Every line of the records below that has the word "dropdown" should be copied.

%%

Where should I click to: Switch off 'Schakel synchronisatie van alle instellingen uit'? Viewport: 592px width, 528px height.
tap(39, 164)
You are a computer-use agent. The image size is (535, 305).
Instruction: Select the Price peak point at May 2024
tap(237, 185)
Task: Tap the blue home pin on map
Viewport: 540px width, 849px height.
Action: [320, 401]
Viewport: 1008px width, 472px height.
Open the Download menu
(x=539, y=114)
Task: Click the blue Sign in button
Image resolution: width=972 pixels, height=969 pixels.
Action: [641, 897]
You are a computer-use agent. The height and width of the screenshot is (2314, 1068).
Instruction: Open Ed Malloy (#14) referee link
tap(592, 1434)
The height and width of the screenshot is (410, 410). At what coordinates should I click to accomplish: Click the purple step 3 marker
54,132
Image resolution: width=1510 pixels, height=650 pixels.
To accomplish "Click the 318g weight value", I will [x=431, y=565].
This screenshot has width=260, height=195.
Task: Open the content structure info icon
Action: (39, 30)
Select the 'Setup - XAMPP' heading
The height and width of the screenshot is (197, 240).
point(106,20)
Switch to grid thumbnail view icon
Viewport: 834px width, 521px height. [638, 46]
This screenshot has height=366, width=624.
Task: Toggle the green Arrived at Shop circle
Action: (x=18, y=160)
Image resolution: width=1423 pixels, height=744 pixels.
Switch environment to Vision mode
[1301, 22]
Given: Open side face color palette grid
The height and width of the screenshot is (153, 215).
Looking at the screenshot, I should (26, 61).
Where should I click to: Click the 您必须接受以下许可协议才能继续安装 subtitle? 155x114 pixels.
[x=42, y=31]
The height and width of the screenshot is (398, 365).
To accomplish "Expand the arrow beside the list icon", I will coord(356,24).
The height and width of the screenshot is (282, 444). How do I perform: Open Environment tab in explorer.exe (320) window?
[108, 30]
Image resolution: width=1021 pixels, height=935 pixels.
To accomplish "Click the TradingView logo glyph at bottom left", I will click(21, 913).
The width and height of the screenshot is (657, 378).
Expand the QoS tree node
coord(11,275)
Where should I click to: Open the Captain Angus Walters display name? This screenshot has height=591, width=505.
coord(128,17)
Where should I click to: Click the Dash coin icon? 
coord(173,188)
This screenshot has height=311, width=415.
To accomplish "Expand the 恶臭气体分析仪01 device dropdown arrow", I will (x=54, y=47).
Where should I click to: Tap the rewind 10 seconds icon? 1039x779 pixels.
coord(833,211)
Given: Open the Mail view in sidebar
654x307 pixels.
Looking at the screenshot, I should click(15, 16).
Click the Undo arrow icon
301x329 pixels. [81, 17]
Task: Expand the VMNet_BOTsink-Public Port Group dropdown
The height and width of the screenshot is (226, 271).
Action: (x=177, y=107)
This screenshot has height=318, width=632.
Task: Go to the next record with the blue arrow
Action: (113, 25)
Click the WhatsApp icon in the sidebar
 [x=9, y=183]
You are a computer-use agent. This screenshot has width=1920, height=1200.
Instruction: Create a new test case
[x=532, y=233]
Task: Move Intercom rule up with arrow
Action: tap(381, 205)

%%

RESULT OF THE EXERCISE:
To accomplish "Expand the 恶臭气体分析仪01 device dropdown arrow", I will (x=54, y=47).
Task: Expand the VMNet_BOTsink-Public Port Group dropdown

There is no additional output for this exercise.